*What the task requires*: Reproduce the line containing "You are a computer-use agent." in the listing below, then every later line up to the end, precisely as written.

START Data in this exercise

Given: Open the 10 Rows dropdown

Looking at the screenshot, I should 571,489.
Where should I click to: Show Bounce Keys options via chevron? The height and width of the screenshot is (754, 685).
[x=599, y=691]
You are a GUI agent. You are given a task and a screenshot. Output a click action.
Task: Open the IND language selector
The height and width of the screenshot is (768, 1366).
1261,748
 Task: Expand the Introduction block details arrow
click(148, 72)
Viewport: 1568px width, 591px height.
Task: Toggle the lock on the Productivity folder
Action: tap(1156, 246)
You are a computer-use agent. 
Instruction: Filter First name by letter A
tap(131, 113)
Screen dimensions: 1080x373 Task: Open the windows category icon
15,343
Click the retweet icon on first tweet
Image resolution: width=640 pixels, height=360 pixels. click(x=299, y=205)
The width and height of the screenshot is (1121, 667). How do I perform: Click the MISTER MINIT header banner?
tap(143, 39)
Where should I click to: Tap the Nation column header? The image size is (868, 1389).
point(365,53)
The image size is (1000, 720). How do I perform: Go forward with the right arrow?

END Data in this exercise

*Answer box*:
You are a computer-use agent. 
Instruction: Filter First name by letter A
tap(131, 113)
Screen dimensions: 1080x373 Task: Open the windows category icon
15,343
Click the retweet icon on first tweet
Image resolution: width=640 pixels, height=360 pixels. click(x=299, y=205)
The width and height of the screenshot is (1121, 667). How do I perform: Click the MISTER MINIT header banner?
tap(143, 39)
Where should I click to: Tap the Nation column header? The image size is (868, 1389).
point(365,53)
The image size is (1000, 720). How do I perform: Go forward with the right arrow?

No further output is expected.